Assignment:
Everything from the line containing "Viewport: 328px width, 184px" through the line containing "You are a computer-use agent. The width" in the listing below should be copied exactly, and nothing more.

Data:
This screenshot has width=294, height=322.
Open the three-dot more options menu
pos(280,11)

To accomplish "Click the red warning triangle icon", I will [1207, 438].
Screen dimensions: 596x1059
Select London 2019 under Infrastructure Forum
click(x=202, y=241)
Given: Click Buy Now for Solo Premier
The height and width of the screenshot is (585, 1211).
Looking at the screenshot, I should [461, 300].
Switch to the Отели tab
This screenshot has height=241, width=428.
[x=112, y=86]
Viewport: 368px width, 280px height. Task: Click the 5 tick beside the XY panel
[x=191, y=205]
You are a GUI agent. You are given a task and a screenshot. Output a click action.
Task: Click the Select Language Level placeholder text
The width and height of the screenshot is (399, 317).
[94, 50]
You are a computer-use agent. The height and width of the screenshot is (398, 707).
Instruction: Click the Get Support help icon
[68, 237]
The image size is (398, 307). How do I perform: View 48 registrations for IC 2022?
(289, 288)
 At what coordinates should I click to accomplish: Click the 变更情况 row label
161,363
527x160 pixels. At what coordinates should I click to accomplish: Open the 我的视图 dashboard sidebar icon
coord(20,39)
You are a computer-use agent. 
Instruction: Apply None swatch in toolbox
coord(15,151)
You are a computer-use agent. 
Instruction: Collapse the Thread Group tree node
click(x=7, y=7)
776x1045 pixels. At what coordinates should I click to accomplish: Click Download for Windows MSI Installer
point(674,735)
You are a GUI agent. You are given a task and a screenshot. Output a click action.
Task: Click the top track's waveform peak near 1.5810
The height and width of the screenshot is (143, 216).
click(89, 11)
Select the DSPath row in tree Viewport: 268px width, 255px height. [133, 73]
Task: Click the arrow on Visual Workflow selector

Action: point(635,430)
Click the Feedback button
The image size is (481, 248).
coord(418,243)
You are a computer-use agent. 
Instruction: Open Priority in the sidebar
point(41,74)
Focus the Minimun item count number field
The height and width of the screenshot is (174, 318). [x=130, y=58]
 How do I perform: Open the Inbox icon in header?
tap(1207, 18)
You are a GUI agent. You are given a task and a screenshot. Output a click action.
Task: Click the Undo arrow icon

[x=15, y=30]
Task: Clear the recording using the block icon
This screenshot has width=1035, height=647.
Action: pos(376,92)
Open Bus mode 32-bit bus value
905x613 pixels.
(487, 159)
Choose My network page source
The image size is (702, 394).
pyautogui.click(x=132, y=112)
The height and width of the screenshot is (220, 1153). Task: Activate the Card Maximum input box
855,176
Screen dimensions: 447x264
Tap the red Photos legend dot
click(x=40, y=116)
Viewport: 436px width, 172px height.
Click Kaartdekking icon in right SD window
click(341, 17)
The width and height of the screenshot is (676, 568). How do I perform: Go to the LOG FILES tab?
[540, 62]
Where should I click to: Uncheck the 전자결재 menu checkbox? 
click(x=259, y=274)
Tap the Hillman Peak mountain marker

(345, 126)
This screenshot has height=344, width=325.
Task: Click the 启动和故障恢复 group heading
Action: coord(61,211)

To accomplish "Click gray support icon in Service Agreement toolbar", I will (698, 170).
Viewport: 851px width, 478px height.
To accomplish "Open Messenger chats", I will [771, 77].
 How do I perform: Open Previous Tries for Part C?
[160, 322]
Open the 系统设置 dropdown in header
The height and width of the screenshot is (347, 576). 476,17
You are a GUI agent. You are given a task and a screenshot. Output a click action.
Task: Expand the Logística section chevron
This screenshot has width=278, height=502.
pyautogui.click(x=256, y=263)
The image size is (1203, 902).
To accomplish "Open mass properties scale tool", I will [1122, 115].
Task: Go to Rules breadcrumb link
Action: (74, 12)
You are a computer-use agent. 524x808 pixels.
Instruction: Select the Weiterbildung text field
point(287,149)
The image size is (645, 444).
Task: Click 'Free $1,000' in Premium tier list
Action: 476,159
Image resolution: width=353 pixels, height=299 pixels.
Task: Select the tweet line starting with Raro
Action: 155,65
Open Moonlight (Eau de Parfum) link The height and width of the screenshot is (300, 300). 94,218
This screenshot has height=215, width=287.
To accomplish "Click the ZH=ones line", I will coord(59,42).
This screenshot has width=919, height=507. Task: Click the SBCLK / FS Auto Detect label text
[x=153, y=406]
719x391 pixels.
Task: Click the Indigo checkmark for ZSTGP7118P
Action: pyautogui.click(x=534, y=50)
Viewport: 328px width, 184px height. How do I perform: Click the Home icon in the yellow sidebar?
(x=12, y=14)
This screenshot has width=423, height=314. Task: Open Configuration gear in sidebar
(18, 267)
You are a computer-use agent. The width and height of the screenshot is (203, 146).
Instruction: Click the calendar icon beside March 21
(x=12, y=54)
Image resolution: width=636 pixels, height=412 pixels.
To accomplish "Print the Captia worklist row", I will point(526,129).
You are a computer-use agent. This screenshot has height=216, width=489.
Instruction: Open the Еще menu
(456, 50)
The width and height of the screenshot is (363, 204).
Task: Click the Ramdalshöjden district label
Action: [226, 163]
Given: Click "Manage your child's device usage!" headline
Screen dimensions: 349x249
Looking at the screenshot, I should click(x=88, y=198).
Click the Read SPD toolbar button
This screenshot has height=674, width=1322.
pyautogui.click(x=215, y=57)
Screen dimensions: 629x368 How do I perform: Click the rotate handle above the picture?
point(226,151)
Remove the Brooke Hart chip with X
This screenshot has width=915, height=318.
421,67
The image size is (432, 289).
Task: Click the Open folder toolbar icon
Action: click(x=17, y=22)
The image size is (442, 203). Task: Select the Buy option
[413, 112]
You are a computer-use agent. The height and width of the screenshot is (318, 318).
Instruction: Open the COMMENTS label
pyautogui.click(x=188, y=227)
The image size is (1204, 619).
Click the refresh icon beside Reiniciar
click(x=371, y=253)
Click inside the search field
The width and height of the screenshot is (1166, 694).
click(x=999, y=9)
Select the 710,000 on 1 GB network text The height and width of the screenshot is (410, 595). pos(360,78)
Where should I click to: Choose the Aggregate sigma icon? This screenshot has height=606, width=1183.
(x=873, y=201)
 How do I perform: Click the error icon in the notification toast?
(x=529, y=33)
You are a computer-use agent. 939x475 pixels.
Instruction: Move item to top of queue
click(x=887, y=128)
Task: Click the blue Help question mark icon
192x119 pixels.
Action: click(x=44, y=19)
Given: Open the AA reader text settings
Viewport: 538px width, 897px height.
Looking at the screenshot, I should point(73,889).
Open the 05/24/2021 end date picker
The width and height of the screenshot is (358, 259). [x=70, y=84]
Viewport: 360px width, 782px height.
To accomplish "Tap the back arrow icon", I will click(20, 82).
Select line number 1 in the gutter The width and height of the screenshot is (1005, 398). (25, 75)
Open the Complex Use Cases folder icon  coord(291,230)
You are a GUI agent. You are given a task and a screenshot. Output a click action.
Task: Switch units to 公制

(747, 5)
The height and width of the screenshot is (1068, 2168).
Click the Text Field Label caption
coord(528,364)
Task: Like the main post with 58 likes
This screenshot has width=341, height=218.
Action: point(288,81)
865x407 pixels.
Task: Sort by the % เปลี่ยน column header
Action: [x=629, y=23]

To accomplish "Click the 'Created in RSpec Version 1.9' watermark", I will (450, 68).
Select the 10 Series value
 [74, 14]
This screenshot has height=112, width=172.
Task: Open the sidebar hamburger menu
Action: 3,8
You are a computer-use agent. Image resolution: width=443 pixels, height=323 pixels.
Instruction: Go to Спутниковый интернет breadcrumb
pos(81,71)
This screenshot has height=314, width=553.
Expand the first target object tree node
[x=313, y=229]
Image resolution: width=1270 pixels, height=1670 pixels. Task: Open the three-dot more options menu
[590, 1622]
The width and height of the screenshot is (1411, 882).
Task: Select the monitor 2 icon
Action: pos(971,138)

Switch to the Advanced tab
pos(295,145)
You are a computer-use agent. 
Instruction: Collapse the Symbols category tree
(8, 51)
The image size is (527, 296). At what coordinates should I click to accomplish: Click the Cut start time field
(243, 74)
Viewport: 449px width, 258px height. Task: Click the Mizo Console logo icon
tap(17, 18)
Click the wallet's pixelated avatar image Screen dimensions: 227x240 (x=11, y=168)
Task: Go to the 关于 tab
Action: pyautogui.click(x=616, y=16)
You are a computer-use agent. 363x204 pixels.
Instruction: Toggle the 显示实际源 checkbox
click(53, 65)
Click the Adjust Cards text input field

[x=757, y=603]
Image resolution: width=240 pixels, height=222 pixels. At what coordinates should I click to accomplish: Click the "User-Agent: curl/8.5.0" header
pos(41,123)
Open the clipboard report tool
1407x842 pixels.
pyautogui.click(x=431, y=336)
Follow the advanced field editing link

Written answer:
Viewport: 328px width, 184px height. How do I perform: Click the Home icon in the yellow sidebar?
(x=12, y=14)
This screenshot has width=423, height=314. Task: Open Configuration gear in sidebar
(18, 267)
You are a computer-use agent. The width and height of the screenshot is (203, 146).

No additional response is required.